② ターメリックを加え、よくかきまぜながら30分程度湯せんします。
③ 熱いうちにクッキングペーパーなどでろ過して完成。
 
注意点
ターメリックギーは、衣類につくと取れにくいので注意してください。
 

「薬用ギー」も胃もたれにオススメ

薬用ギーの作り方
ギーが食べにくい方や、胃腸にもたれる場合に、ショウガの味で食べやすくなり、また消化を軽くする働きを持つのが、薬用ギーです。
 
材料
ギー 200cc
薄くスライスしたショウガ 1カップ
コリアンダーシード 大さじ1
ターメリック 大さじ1
水 4カップ
 
作り方
① ショウガのスライス1カップ、コリアンダーシードとターメリック各大さじ1を4カップの水に入れます。水が蒸発して、1カップになるまで中火で煮詰めます。
② 煮詰まった①をこし器でこし、鍋に1カップのギーとこした①を入れ、水分がなくなるまで中火で煮詰め、出来上がった量は、1カップ。
③ 完全に煮詰まると、全体の濁りが取れ、濃い黄金色のギーが出来上がります。こしきでこして湯剤飲用やお料理に使用します。
 
注意点
ネートラ・タルパナには、刺激が強く、使用できません。
 

便秘におすすめ!「ミルクギー」

温めたミルクに大さじ1杯のギーを入れていただくものをミルクギーと呼びます。
夜の一杯のミルクギーで、ヴァータの過剰が原因の便秘の悩みを持っている方々に、効果と結果を出してきた優れものです。眠さや体の重さ、やる気が出ないような状態は、カパが過剰になっています。そのようなときは、夜のミルクギーは控えたほうがよいでしょう。カパがより増えて、体の切れがなくなり、体と心を重くしてしまう可能性も。
 
また、昨今では、ミルクに対して賛否両論があります。たとえば、ミルクを飲む人と、前立腺がんや子宮がんを発症する人が比例している、という報告も増えています。食養法として知られているマクロビオティックでは、牛乳を勧めていません。
 
アーユルヴェーダでは、牛乳は「サットヴァ」(純粋な質)といわれ、最高級の食品とされています。またアーユルヴェーダでは、牛乳はサットヴァな食品だが肉、魚、卵、酸味の強い果物、酵母パンなどとの食べ合わせは、アーマ(未消化物)を生成するきっかけとなるため、注意が必要としています。
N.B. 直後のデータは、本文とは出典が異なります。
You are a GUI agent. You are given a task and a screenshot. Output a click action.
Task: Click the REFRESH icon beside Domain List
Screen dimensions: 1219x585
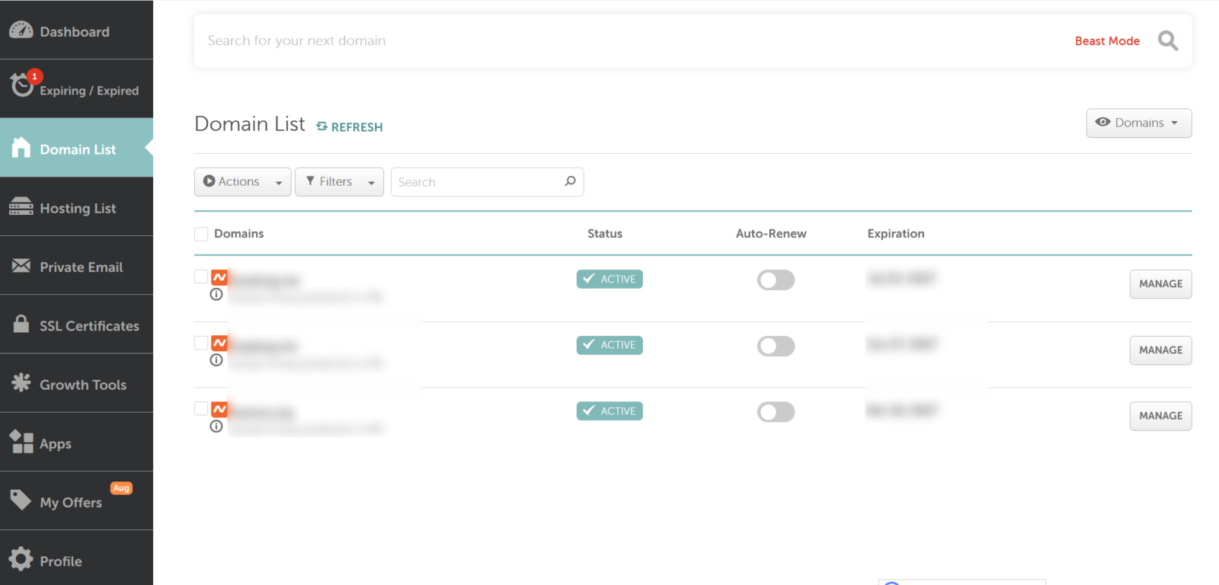(x=322, y=126)
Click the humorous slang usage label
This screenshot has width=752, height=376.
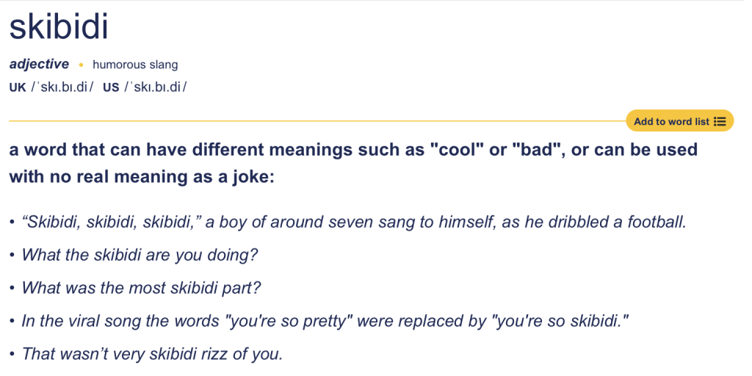135,65
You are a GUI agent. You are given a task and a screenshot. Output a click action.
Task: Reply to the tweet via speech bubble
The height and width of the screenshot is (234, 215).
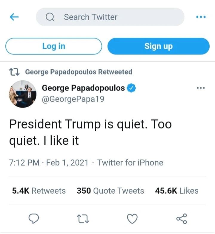34,219
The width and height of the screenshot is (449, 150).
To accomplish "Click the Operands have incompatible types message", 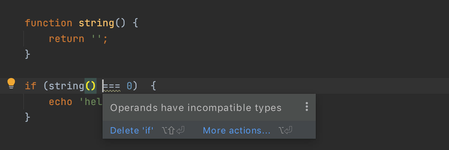I will (196, 108).
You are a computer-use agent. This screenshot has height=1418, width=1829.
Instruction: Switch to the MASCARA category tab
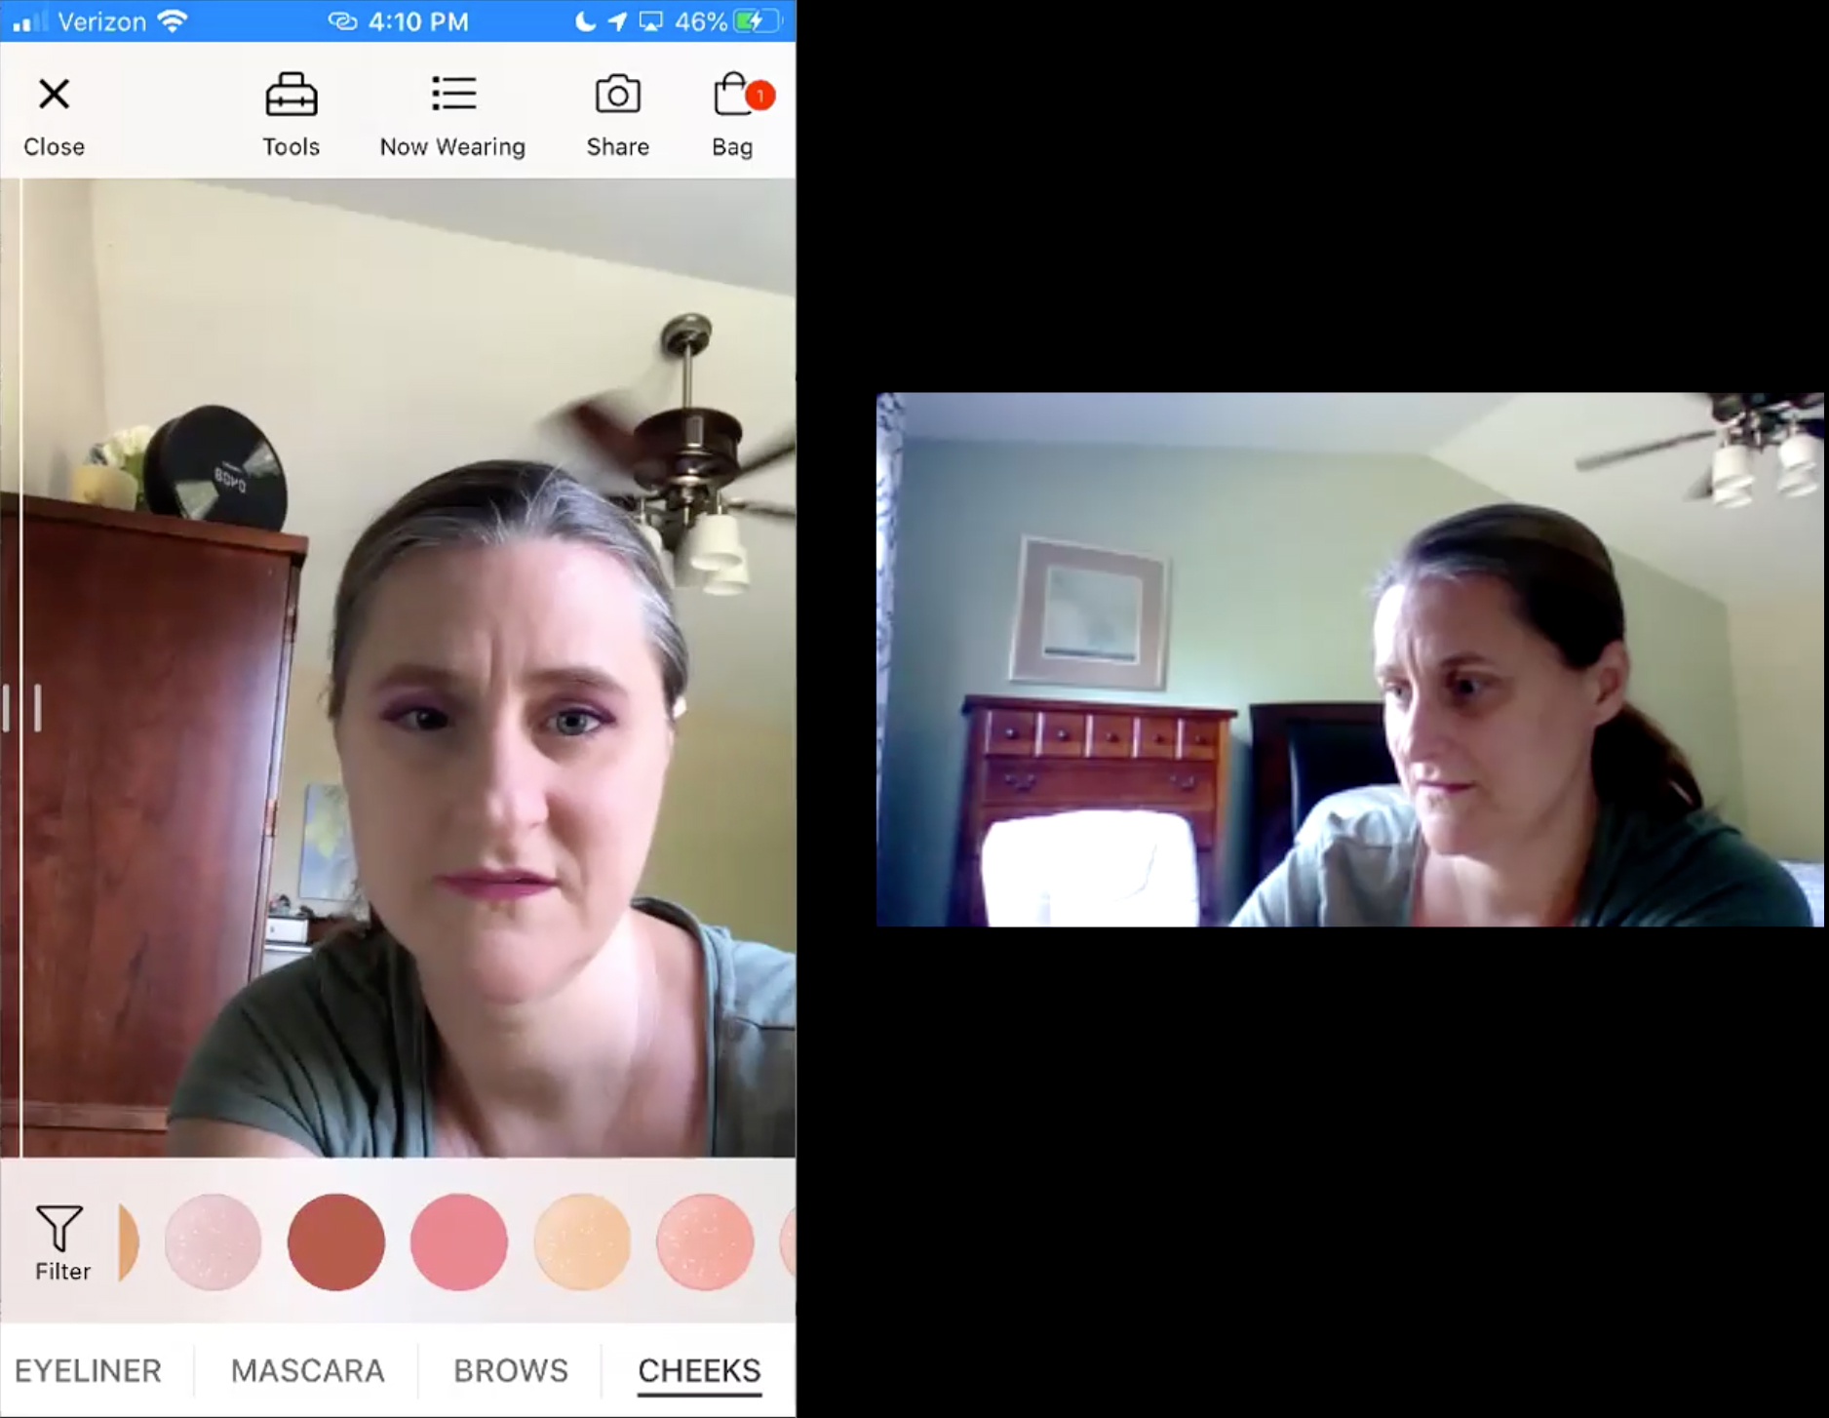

ガンの発症との関係や、難しい食べ合わせなどを考慮すると、一概に最高な食品と鵜呑みにせず、牛乳の使用を考慮することも大切です。そこでお勧めできるのは、牛乳の代用に豆乳を使用することなども考えられます。
 

古典書から見るギーの効能

ギーは、古典書において以下のように記録されております。
 
“記憶力、知力、消化力、精力、オージャス(活力素)、カパ、脂肪を増大させ、ヴァータ、ピッタ、毒物、錯乱、疲労、不幸、発熱を除去し、すべての油脂類の中で最も優れている。”
 
“ギーの味(ラサ)は甘味、潜在力(ヴィパーカ)は冷性、消化後の味(ヴィールヤ)は無数である。ギーは用い方によっては無数の効果をあげることができる。”
 
“ギーは、ヴァータ体質の人、ピッタ体質の人、ヴァータ性とピッタ性の病気の人、視力を強くしたいと望んでいる人、怪我をした人、やせた人、老人、子供、体力のない人、寿命を延ばしたいと望んでいる人、太りたい人、子供を欲している人、若々しさを求めている人、消化力・活力・記憶力・知恵・燃焼力・理性・感覚機能の力を高めようとしている人、灼熱感・外傷・やけどによって苦しんでいる人によい。”
 
以上のように、アーユルヴェーダでは古くからギーを使用してきたことわかります。